Le moins que l’on puisse dire, c’est que la descente aux enfers du peuple burundais se poursuit. Et ceux qui avaient encore la faiblesse de croire en une possible conciliation des positions, doivent se convaincre une fois pour toutes de la fourberie du boucher de Bujumbura qui n’est pas un homme avec qui l’on peut négocier. Nkurunziza avait certainement sa petite idée derrière la tête quand il s’apprêtait à briguer son troisième mandat. Et la tournure des événements avec cette contestation dont il était loin d’imaginer
l’ampleur dans la durée, a dû le conforter davantage dans cette idée. Si fait qu’aujourd’hui, il s’emploie, par tous les moyens, à s’accrocher au pouvoir comme un naufragé à sa branche de salut. Nkurunziza est donc pris à son propre piège. Il s’est amusé avec le feu. Aujourd’hui, il ne peut s’en passer pour exister. Mais on le voyait venir dans ses grosses godasses, avec ces réformes qui devraient lui permettre de sauver sa peau, en restant maître du jeu. Mais Nkurunziza fait fausse route. S’il croit que c’est de cette manière qu’il échappera au tribunal de l’histoire, il se trompe lourdement. Car tôt ou tard, l’histoire le rattrapera.

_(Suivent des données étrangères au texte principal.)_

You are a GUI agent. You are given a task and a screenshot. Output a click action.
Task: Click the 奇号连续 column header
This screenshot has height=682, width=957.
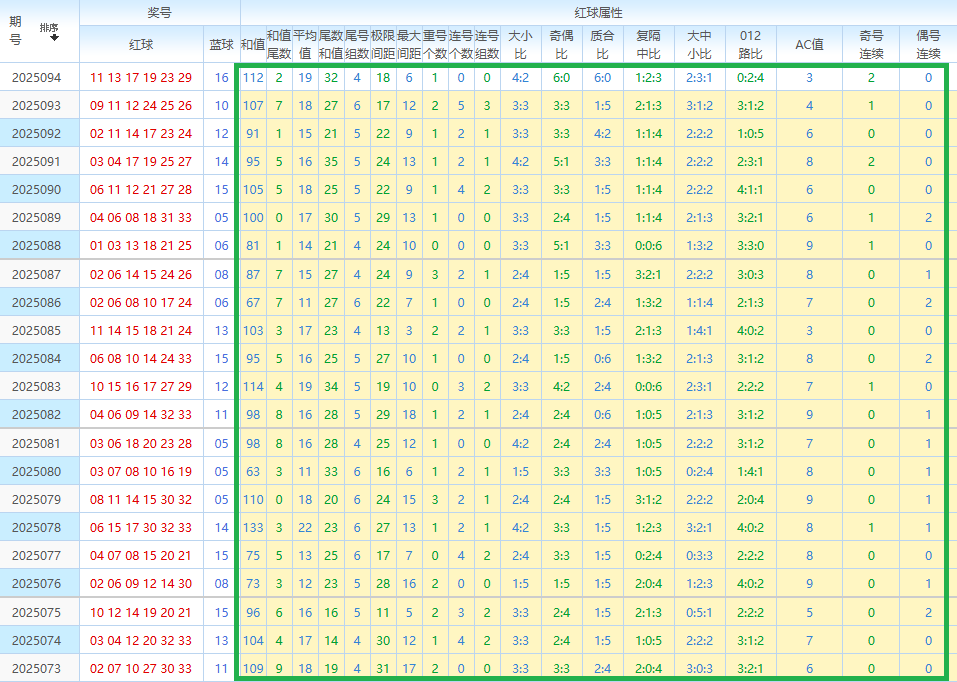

Si ce n’est par ses adversaires les plus farouches, ce pourrait bien être par une révolution de palais. Car, même ceux qui disent aujourd’hui être ses alliés, pourraient un jour ou l’autre être excédés et se retourner contre lui. Il ne fait donc qu’aggraver son cas, et prolonger malheureusement le calvaire de ses concitoyens.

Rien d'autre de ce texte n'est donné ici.